Abstract

Background: Gastrointestinal stromal tumors (GIST) is defined as specific, typically kit (CD117)-positive and CKIT or platelet-derived growth factor receptor alpha (PDGFRA) mutation-driven mesenchymal tumors that can occur anywhere in the GI tract. GIST diagnosis relies heavily on immunohistomorphology. However, with the advent of molecular testing, the classification, diagnosis and targeted-therapy for gastrointestinal mesenchymal tumors have been greatly improved. In the Philippines, molecular testing is not yet readily available as in other countries. The local molecular profile of gastrointestinal stromal tumors is a point of investigation as treatment may be more tailored to the patients’ needs. Objective: This study aims to determine the prevalence of CKIT and PDGFRA mutations among formalin-fixed and paraffin embedded gastrointestinal stromal tumors and other gastrointestinal mesenchymal tumors in St. Luke’s Medical Center – Quezon City. Methods: A retrospective cross-sectional study of formalin fixed and paraffin embedded tumor samples diagnosed as Gastrointestinal Stromal Tumor from January 1, 2009 to December 31, 2017 will be analyzed for KIT and PDGFRA mutations.
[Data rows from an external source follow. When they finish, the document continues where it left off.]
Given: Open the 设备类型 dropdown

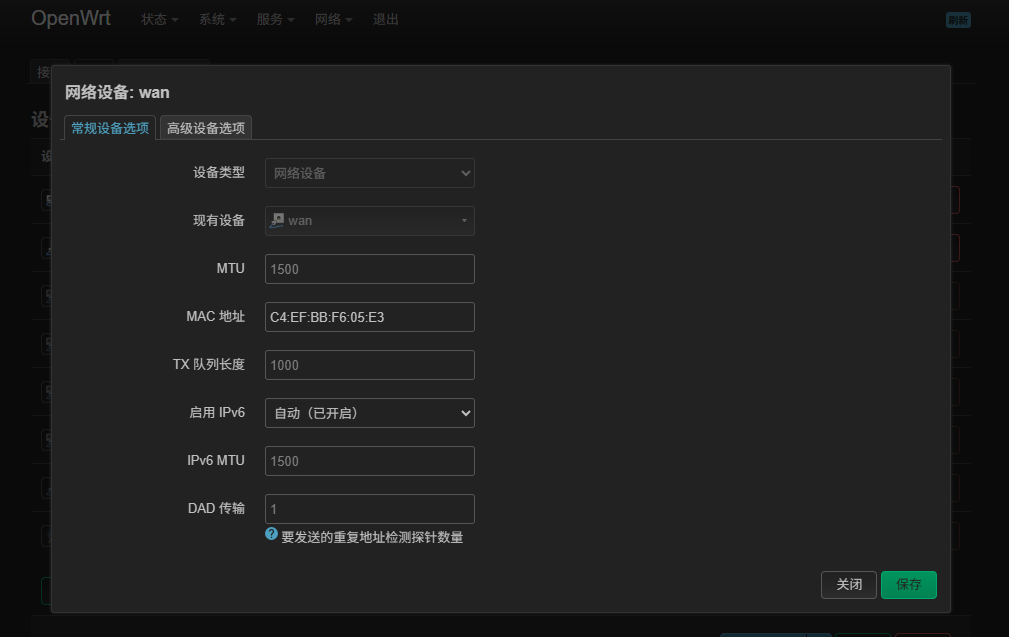Looking at the screenshot, I should tap(369, 173).
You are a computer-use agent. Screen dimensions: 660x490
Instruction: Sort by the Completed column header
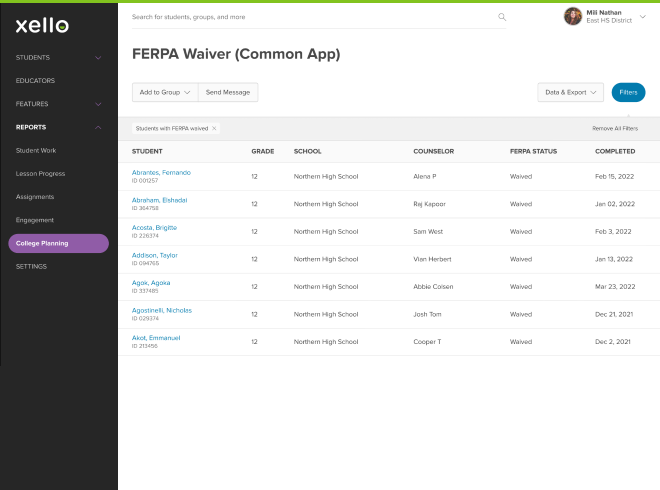(x=614, y=151)
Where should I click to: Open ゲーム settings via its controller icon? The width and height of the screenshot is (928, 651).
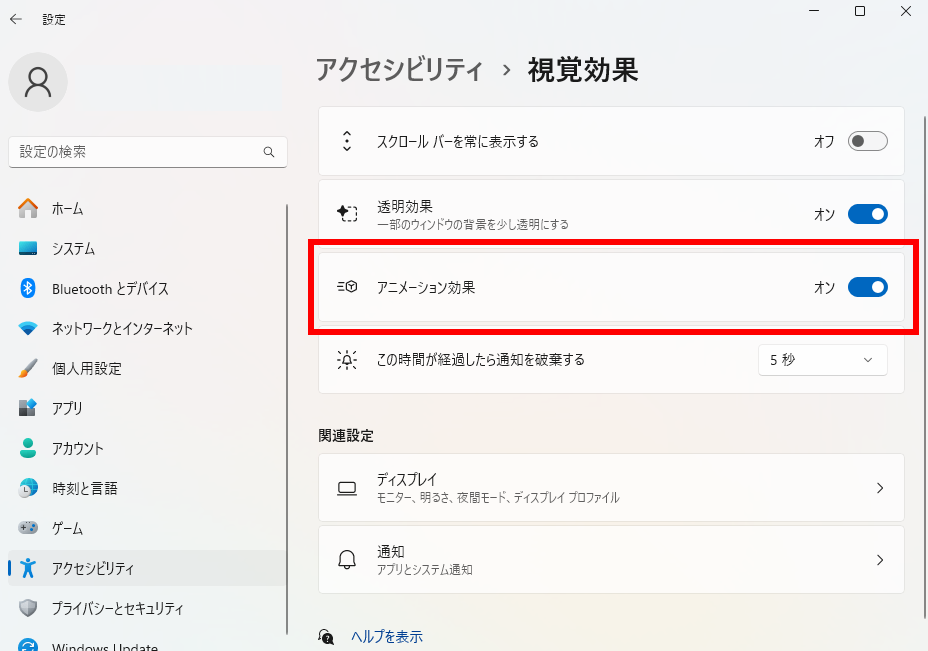click(x=30, y=528)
Result: The epidemiology of GIST remains constant in that mean age group is the 5th to 6th decade, with equal gender distribution, and stomach followed by small bowel are the most common sites. Mutational analysis of the GISTs showed predominantly KIT Exon 11 (47.83%) followed by CKIT Exon 9 (13.04%) and PDGFRA Exon 18 (10.87%). For KIT Exon 11, deletion is the most common mutations followed by point mutations. No mutation is detected in 47.83% of GISTs. Conclusion: Mutational analysis for CKIT-PDGFRA is warranted among GIST patients, as it may significantly influence treatment protocol in our patients.